What is Base64 encoding (and when to use it)
A plain-English look at the encoding that quietly powers data URIs, email and JWTs.
Computers handle two broad kinds of data: text and raw bytes. Most of the internet’s plumbing — email headers, JSON documents, URLs, HTTP headers — was designed to carry text, and specifically a narrow, well-behaved slice of ASCII. Push raw binary (an image, a font, an encryption key) through one of those channels and bytes get mangled: a stray newline gets normalised, a high byte gets stripped, and the file arrives corrupt. Base64 solves exactly this problem. It rewrites any binary blob using a tiny alphabet of characters that survive transport intact.
How Base64 actually works
The name is literal: Base64 encodes data using 64 characters —
A–Z, a–z, 0–9, plus + and
/. Sixty-four values is exactly six bits (26), and that number is the
whole trick. The encoder takes your bytes three at a time — that’s 24 bits —
and re-slices those same 24 bits into four groups of six. Each 6-bit group
becomes one character from the alphabet. So every 3 input bytes turn into 4 output characters.
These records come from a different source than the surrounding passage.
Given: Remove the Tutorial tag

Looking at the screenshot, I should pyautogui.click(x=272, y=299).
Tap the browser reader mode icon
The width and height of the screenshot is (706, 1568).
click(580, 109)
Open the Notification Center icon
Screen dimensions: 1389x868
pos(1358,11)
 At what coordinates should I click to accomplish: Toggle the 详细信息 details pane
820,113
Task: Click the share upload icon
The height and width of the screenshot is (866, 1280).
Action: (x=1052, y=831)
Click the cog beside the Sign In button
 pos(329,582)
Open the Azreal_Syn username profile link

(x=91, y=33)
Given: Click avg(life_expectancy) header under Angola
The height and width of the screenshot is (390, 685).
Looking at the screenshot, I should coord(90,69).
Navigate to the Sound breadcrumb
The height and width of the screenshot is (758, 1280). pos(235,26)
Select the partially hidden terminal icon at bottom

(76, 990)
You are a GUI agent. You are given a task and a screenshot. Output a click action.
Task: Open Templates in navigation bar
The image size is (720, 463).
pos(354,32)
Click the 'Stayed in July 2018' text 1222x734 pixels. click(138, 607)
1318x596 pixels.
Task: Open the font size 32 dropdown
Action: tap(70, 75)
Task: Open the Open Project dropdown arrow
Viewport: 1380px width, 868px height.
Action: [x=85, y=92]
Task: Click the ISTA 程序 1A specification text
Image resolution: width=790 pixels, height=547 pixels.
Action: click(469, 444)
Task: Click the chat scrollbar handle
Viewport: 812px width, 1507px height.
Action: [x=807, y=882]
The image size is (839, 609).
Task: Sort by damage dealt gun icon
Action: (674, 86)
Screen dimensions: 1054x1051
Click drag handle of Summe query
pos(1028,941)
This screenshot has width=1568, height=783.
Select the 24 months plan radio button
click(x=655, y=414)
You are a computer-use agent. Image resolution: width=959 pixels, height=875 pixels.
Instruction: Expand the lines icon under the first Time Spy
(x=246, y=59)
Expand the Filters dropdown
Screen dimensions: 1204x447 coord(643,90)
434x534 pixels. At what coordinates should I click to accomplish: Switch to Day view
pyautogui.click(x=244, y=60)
Because 4 characters carry what 3 bytes did, Base64 output is roughly 33% larger
than the original (4 ÷ 3 ≈ 1.33). When the input length isn’t a clean multiple of
three, the encoder pads the final block with one or two = characters so the
output length stays a multiple of four. That = is padding, not data — it tells the
decoder how many bytes the last group really represented.
A quick example: the three letters Man become TWFu. The single byte
M becomes TQ== (two padding characters), and the two bytes
Ma become TWE= (one). You can watch this happen in both directions
with the Base64 encoder & decoder — paste text in, get the
encoding out, and decode it straight back.
What Base64 is — and isn’t
This is the single most important thing to internalise: Base64 is an encoding, not a security measure. It scrambles nothing. The mapping is public and reversible by anyone, instantly, with no key. Three common misconceptions are worth killing off:
Not encryption
Anyone can decode Base64 in one step. Never use it to “hide” passwords, tokens or secrets — it offers zero confidentiality.
Not compression
It makes data about 33% bigger, not smaller. If size matters, compress first, then encode the compressed bytes.
Not a hash
It’s fully reversible and isn’t a fixed-length fingerprint. Hashing (SHA-256, etc.) is a one-way function; Base64 is a round trip.
The right mental model: Base64 is a safe envelope for shipping binary through a text-only door. That’s the whole job.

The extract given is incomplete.